Art is the cry of distress uttered by those who experience at first hand the fate of mankind. Holtzman / Schoenberg: Digital Mantras,1994
There Goes the Neighborhood, 2000.
Arcade buttons, taxidermy model, modifed computer keyboard, computer, monitor, custom built software, video and sound.
Exhibited in the show; hybrid<life>forms: Australian New Media Art, Netherlands
Media Art Institute, Amsterdam 2001.
There goes the neighborhood mixes computer games and urban spaces with a dead kangaroo. Sydney/Australia
continuously attempts to erase its past through promise of the future.
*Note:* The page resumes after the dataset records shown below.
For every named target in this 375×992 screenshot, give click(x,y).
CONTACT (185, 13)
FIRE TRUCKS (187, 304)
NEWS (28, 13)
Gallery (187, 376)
Whether its clearing land for cows or housing estates, or the demolition
of historic buildings for more and more apartment blocks, roads, uranium
etc, ecology and ancient history simply do not matter if short-term
profit or global economy are involved.
This work was specifically indudced
by the pre-Olympic warzone period in which major gentrification took
place. Men and machines, odorous grit, fake fronts, faceless expressions,
the perversity of pleasure and the commodification of leisure. ‘Contemporary
culture is apocalypse culture, media bombardment (brainwashing), depletion
of natural resources, polllution, over-population etc.
The work is an
attempt to gain power over these life draining forces, a defence against
the “too-muchness” of the world, a tool in the important
undertaking of making (non) sense of the world. Its encoded messages
flicker ceaselessly along communication channels. Among monstrous machines
or designated nature zones.
Messages are scanned within built surveillance mechanisms revealing
hidden agendas, that Aussie feeling of criminality. An attempt to reclaim
public space, a sense of the carnival, a connection to the wondrous
land and its strange animals. To restore a sense of equilibrium to
a society sickened by the vertiginous whirl of TV culture.’